(The following statement was released by the rating agency)
Apr 16 - Standard & Poor’s Ratings Services today affirmed its ‘A’ foreign-currency long-term counterparty credit and senior unsecured issue ratings on Korea Development Bank (KDB). In addition, we affirmed the ‘A-1’ short-term rating on the bank. At the same time, we lowered KDB’s stand-alone credit profile (SACP) to ‘bb+’ from ‘bbb-',reflecting weaker capitalization mainly due to higher-than-expected credit growth. The outlook on KDB is negative.
Our downward revision of the SACP reflects a change in our assessment of KDB’s capital and earnings to “adequate” from “strong.” We expect KDB’s risk-adjusted capital (RAC) ratio before diversification and concentration adjustments to be 8% to 9% in the next 18 months. We estimate that KDB’s 2011 RAC ratio will fall below our expectation of above 10% mainly on greater-than-expected credit growth. We believe the RAC ratio will likely remain under pressure in the next few years considering the bank’s business expansion.
Despite our downward revision of the bank’s SACP, we affirmed our ratings on KDB as we still hold the view that there is an “extremely high” likelihood that the government of Korea (foreign currency A/Stable/A-1; local currency A+/Stable/A-1) would provide timely and sufficient extraordinary support to KDB in the event of financial distress. In accordance with our criteria for government-related entities, our rating approach is based on our view of KDB’s “critical” role for, and “very strong” link with, the Korean government.
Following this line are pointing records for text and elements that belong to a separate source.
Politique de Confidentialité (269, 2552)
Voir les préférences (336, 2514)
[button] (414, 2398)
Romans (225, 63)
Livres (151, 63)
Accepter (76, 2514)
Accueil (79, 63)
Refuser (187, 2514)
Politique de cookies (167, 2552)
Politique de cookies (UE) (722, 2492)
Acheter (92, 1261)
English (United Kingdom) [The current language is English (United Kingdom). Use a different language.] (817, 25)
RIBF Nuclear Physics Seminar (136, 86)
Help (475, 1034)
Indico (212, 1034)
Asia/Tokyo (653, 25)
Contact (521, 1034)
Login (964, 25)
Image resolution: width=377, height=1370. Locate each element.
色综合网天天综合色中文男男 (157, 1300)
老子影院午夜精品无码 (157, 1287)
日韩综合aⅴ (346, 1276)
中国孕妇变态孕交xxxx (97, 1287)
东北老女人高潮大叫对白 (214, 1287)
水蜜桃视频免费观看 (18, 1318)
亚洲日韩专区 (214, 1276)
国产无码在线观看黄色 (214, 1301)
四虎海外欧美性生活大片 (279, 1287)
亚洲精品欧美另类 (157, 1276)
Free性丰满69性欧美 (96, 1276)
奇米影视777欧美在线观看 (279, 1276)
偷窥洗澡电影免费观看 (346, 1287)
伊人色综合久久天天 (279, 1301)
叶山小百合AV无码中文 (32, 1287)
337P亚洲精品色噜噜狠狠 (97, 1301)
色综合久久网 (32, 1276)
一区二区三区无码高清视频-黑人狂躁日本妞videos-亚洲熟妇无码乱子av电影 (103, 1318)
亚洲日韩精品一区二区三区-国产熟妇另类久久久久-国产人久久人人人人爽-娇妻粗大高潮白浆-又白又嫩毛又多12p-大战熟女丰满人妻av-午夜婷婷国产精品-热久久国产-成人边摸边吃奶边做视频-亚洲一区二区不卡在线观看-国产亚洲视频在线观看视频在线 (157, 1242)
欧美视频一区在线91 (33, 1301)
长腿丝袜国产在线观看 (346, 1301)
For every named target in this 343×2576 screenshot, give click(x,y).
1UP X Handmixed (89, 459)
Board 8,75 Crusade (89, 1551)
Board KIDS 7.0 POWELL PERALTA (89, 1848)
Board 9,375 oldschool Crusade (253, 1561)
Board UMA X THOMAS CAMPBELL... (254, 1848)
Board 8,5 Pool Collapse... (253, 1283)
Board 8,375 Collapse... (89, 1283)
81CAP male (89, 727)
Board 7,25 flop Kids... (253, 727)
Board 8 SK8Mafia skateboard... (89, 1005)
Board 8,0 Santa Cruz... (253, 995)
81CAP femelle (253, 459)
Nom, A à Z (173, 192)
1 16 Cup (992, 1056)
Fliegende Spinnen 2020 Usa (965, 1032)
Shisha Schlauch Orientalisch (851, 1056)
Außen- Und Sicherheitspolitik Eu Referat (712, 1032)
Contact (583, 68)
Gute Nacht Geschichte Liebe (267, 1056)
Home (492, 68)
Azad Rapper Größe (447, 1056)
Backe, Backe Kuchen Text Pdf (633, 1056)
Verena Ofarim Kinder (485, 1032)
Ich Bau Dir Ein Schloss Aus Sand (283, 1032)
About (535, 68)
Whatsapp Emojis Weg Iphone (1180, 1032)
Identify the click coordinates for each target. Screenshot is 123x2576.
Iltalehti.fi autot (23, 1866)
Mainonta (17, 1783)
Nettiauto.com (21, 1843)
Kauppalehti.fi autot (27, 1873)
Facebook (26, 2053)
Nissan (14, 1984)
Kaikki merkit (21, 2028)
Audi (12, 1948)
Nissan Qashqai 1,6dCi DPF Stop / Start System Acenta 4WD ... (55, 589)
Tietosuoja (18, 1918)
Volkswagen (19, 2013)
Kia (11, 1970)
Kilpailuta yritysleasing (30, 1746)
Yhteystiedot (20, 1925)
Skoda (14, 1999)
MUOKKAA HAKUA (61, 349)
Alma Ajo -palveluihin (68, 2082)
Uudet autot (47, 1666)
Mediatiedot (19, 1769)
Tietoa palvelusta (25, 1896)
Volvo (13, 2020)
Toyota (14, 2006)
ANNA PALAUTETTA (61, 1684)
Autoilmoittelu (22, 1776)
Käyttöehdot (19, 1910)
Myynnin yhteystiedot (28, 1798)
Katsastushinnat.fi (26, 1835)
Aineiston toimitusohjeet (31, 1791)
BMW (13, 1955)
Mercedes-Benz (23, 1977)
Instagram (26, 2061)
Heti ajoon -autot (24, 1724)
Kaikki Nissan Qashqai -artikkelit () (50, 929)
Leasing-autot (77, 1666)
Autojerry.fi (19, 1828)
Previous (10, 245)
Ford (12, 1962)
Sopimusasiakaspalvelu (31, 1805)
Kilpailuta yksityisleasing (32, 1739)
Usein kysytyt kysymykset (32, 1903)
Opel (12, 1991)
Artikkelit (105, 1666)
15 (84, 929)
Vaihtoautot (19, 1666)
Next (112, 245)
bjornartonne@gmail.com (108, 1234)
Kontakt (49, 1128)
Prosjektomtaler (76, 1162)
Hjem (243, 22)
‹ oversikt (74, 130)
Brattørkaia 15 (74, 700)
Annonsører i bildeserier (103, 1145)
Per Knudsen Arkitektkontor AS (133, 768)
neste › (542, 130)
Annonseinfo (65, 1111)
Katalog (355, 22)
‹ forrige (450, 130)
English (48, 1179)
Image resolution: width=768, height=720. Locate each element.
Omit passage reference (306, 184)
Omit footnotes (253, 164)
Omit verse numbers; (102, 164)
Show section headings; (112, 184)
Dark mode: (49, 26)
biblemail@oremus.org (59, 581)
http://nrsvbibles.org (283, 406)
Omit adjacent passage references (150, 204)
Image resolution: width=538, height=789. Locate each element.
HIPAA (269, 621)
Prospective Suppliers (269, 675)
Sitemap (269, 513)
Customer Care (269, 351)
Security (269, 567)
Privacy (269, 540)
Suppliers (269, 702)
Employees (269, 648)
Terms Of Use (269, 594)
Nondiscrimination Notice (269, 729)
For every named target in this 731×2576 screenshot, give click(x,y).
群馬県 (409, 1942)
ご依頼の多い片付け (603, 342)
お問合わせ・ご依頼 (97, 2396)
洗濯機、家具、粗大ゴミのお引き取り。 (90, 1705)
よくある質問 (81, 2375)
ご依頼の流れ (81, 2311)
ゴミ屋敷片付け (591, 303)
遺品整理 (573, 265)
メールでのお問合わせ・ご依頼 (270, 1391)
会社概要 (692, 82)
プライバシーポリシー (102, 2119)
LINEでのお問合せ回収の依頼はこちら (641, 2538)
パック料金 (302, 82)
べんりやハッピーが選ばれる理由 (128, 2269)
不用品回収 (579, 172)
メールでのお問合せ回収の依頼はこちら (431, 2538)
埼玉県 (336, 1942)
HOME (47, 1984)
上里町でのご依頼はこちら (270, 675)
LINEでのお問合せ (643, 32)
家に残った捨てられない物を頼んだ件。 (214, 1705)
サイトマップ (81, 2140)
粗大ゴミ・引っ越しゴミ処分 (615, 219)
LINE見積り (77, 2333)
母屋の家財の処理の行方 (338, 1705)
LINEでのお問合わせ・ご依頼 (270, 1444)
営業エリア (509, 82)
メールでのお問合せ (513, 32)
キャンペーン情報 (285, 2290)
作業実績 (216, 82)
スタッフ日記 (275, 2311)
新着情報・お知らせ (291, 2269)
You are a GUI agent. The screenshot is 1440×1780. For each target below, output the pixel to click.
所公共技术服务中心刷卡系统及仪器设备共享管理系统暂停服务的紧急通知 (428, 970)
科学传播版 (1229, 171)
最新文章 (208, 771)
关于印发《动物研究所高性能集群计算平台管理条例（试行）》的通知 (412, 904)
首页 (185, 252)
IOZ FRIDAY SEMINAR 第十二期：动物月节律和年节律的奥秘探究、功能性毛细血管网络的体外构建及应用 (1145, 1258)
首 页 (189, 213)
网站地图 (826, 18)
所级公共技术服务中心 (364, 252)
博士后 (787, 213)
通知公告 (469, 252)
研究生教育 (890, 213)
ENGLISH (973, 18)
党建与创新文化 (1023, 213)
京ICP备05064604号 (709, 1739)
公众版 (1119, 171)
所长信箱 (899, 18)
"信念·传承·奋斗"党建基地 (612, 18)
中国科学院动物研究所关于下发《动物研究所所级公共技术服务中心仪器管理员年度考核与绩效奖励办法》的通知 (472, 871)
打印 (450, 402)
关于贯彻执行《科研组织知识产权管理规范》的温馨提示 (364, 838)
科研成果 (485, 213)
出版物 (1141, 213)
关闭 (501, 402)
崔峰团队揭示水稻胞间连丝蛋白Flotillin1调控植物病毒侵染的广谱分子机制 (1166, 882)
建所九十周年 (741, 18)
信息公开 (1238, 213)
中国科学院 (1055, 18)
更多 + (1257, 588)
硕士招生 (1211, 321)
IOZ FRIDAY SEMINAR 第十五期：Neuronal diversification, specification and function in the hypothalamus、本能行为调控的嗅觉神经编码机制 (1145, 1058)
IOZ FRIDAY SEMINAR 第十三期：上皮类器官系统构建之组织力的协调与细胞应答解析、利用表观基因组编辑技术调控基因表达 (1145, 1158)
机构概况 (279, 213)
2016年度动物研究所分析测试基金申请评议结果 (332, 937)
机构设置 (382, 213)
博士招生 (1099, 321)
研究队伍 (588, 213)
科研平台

We believe that KDB will closely collaborate with and provide support to Korea Finance Corp.’s (KoFC: foreign currency A/Stable/A-1) policy banking function for the foreseeable future. (KoFC was spun off from KDB in 2009 as part of the government’s measures to privatize KDB. Following the spin-off, KoFC continues to provide public policy financing.) We hold this view because KDB is larger than KoFC and it has the policy banking know-how to ensure a smooth policy role transfer until KoFC can sufficiently carry out its policy role. Currently, KDB is ultimately 100% owned by the Korean government through KDB Financial Group (not rated), the holding company of KDB and KoFC.
The outlook on KDB’s long-term counterparty credit rating is negative, reflecting the risk of a lower likelihood of government support once privatization proceeds. Privatization is a key risk factor, and we note that there has been some significant developments related to privatization, such as a potential initial public offering through the sale of some of KDB Financial Group’s existing shares. The privatization of KDB could negatively impact the ratings on the bank because expected government support would weaken.
The ratings on KDB could come under downward pressure if KoFC runs its policy role independently, thereby reducing KDB’s critical policy role, or if the government’s ownership of KDB meaningfully changes, indicating possible significant changes in KDB’s linkage with or its importance to the government. We could also lower the ratings on KDB if it significantly expands its commercial business lines, suggesting a weakening policy role. On the other hand, we could revise the outlook to stable if privatization risk is significantly reduced due to measures by the government such as abolishing or significantly delaying the privatization plan. This, however, is unlikely in our /s3wview.